Synchronise push_back and std::thread
Asked Answered
I

2

4

My code

void build(std::vector<RKD <DivisionSpace> >& roots, ...) {
  try {
    // using a local lock_guard to lock mtx guarantees unlocking on destruction / exception:
    std::lock_guard<std::mutex> lck (mtx);
    roots.push_back(RKD<DivisionSpace>(...));
  }
  catch (const std::bad_alloc&) {
    std::cout << "[exception caught when constructing tree]\n";
    return;
  }
}

Now, the actual work should be done serially, not in parallel.

The constructor of RKD can run in parallel with other constructors of RKD. However, pushing the objects back in std::Vector is a critical section, right?

The number of the objects I am going to be build is known. It is going to be something in the range [2, 16] in practise. In theory it could be any positive number.

Also, I am not interesting for the order they will be inserted in the container.

So I could do something like:

RKD tree = RKD(...);
mutex_lock(...);
roots.push_back(tree);

However this would imply copying, wouldn't it?

What should I do to make my code parallel?


I decided to use a lock (instead of just a mutex) because of this answer.

Innate answered 11/1, 2015 at 13:30 Comment(13)
You're updating a shared resource (your std::vector). They're not thread-safe. Locking is mandated. Depending on the complexity of RKD::RKD you may also squeeze some performance out of RKD rkd = RKD(...); outside the lock-section, and roots.emplace_back(std::move(rkd)) inside your lock-section, but only if your class is sufficiently coded to utilize move semantics (worth researching if RKD::RKD really is expensive as you seem to indicate).Formulate
So with the lock, I am OK for my critical section. Why you say RKD::RKD @WhozCraig? You mean the constructor? I was talking about the class, shouldn't this be the criterion? Since the copy constructor is going to be called as I have it.Innate
I see what you mean with emplace_back() and seems like the way to go. Are you going to answer so that I can accept it?Innate
I didn't really answer the question. True parallel is only plausible with a lockless container (and only if you seriously confirmed this lock as a problem is it worth investigating, as it is not a trivial subject and very easy to get wrong). I was just mentioning the fact that you can avoid copy-ctor execution if you setup your object to be move-friendly (and btw, make sure your move-ctor is noexcept).Formulate
"and btw, make sure your move-ctor is noexcept". What does that mean @WhozCraig?

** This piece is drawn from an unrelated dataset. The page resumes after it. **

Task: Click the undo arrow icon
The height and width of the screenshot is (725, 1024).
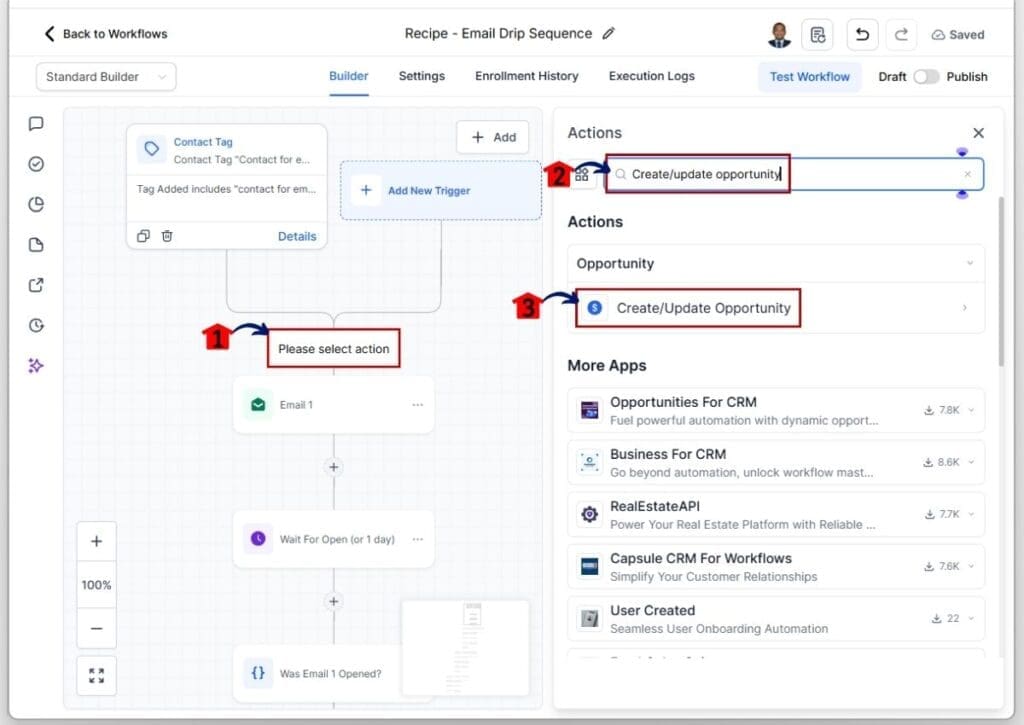Action: [862, 34]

If I move the construction before the lock, then the construction procedure of the objects is going to be executed in parallel and only the insertion in the container will be executed as a critical section. Do I see it wrong? Sorry if I am seeing silly, it's the first time I actually use std::thread.Innate
If you know from the beginning how many RKDs do you need, RKD is trivially constructible and its construction has no side effects, you may allocate vector earlier and then run either in-place construction or even copy to specified memory location - parallel access to vector's elements does not require locking, lock is needed only in case of resizing (or if you write to same memory from more than one thread)Flowering
@TomaszLewowski yes I know the number of the RKDs. Resizing the vector means that some default constructor is going to be called from every object though. However, it sounds interesting. Maybe you can analyse further?Innate
I think @TomaszLewowski's suggestion is the way to go. And if your objects don't fulfill said requirements, you might consider using a std::vector<std::unique_ptr<RKD>>. But if you are the author of RKD, it might be better to give move semantics to it.Lolland
I am the author @5gon12eder. Your comment looks smart, but I haven't used unique_ptr before and I am not sure how to give the semantics to my class. If you could analyse your comment, in an answer maybe, that would be fantastic.Innate
Perhaps stating the obvious, but if constructing an RKD is relatively fast, and there are a relatively small number of them, then a multithreaded solution will be slower because of the overhead of thread creation/join and locking if you decide you need locking. If multithreading makes sense in your case, and the sizeof(RKD) is small relative to a cache line, then consider having each thread construct sequential elements of the vector instead of inter-leaving them to avoid false sharing en.wikipedia.org/wiki/False_sharing.Impuissant
@Impuissant this is what 5gon12eder says in his answer, right?Innate
@G.Samaras yes, 5gon12eder's answer specifically shows an interleaved solution and states that is suboptimal because of cache invalidation (without using the term false sharing) and then shows a sequentially partitioned solution... I had missed that in the answer on first glance. The question of whether your code would benefit from parallel construction is still for you to answer. Will it be faster? Does it matter? Is the extra complexity warranted? Only you can answer that. If nothing else it's a great opportunity to learn, and there's a lot to be said for that.Impuissant
@Impuissant yes, theoretically there is a lot of gain through the parallel execution, but in practise, since my objects are not many, I am afraid but it worth a try!Innate
L
8

The suggestion that Tomasz Lewowski has brought up in his comment and I have expanded upon is pretty simple and based upon the following observation: A push_back on a std::vector potentially needs to re-allocate the backing store and copy (or, preferably, move) the elements. This constitutes a critical section that needs to be synchronized.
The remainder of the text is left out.